Given records
******************************

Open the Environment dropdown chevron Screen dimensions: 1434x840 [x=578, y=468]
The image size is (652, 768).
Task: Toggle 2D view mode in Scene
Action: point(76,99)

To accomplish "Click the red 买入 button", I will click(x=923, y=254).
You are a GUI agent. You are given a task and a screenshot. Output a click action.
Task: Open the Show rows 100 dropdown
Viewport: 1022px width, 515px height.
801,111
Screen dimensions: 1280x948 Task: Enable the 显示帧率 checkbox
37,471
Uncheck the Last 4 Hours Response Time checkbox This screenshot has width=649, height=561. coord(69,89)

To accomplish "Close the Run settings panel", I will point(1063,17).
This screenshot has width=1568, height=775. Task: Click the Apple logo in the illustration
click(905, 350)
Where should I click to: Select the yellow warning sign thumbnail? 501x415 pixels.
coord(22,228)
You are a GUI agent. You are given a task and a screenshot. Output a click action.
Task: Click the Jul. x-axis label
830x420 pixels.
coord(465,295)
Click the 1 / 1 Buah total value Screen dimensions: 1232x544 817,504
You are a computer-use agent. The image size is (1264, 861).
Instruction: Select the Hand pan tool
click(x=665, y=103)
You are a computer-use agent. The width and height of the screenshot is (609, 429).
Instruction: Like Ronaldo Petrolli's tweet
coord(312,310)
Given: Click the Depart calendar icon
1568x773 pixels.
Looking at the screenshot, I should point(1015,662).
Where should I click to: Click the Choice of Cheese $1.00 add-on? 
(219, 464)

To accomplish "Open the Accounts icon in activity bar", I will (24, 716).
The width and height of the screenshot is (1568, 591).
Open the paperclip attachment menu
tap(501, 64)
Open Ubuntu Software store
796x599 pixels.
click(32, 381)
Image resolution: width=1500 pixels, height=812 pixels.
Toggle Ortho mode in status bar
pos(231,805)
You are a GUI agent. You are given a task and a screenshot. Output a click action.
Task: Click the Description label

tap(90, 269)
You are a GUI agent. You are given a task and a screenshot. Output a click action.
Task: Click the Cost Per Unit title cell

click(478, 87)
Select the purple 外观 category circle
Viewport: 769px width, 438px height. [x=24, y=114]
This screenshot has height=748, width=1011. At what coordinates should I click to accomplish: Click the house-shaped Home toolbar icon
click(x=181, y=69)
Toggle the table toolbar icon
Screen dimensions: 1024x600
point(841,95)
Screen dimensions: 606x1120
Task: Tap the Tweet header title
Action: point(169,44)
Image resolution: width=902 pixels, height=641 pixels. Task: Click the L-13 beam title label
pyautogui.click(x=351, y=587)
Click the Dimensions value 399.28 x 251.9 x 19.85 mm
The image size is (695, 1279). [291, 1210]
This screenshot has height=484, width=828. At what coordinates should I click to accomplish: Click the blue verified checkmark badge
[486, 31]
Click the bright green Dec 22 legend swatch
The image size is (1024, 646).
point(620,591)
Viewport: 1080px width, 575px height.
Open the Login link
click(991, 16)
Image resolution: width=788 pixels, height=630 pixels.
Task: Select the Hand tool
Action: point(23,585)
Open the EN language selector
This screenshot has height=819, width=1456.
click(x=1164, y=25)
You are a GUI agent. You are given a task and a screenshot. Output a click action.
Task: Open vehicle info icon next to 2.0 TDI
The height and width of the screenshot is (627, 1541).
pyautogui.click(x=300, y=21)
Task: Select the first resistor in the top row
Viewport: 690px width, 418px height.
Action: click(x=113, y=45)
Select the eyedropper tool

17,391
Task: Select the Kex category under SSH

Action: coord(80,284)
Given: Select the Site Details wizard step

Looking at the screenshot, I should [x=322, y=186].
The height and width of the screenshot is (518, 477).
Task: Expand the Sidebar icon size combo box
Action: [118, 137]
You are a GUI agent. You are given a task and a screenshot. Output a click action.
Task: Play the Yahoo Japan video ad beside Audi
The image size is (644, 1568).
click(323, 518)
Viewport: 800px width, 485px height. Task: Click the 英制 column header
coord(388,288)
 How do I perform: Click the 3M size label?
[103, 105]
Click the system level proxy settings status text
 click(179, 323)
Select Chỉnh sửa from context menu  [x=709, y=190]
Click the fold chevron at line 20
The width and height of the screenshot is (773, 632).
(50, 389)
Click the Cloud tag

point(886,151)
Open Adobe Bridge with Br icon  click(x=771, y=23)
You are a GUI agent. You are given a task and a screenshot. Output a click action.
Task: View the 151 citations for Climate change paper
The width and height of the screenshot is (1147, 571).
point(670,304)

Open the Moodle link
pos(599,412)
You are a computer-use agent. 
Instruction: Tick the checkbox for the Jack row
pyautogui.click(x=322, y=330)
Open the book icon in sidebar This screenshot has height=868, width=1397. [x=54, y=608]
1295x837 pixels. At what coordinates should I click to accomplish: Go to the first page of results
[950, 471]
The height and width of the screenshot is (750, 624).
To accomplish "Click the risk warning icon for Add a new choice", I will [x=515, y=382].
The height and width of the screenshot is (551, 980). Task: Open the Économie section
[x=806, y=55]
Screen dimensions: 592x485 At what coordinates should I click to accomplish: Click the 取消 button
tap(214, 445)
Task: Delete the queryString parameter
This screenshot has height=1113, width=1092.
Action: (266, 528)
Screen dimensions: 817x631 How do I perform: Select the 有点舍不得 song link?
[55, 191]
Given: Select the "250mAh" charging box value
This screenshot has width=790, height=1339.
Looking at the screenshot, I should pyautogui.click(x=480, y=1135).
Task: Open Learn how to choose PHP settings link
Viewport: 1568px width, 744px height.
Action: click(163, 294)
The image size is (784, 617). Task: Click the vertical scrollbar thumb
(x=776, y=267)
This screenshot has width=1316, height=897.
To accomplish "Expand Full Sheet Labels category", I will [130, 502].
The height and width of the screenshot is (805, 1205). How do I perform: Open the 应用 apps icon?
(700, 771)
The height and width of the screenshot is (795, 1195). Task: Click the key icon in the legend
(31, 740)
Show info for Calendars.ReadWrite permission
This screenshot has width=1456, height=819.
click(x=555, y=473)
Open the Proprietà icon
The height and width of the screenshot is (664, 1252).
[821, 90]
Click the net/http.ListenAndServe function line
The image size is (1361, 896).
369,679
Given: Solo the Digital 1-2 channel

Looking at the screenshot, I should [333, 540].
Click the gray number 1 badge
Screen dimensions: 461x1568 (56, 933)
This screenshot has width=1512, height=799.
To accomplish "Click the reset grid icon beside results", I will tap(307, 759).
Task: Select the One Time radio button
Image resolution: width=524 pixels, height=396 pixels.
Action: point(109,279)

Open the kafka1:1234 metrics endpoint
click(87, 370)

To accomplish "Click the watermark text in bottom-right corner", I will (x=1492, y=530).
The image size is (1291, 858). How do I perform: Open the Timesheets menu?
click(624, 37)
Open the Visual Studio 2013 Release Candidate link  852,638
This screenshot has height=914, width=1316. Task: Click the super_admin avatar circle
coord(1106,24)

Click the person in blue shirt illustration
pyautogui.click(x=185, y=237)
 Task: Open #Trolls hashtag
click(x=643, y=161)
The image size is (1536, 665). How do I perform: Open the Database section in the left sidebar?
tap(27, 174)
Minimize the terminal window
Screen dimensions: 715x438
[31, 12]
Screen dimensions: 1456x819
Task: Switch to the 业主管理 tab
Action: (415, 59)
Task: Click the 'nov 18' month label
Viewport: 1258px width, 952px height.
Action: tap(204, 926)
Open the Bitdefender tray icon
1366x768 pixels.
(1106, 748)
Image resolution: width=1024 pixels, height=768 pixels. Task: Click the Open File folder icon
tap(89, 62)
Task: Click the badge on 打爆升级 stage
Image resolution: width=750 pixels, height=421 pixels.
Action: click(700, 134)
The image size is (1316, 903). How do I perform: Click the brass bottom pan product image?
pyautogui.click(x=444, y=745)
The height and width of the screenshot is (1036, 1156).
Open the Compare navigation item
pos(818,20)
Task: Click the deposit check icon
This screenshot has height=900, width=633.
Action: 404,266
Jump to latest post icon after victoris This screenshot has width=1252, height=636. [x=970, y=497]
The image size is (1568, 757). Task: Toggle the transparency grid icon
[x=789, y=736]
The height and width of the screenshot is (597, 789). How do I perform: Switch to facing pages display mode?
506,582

******************************

Problem description
Among the lines above, list those that contain the word "Show".

Output below
Task: Open the Show rows 100 dropdown
Show info for Calendars.ReadWrite permission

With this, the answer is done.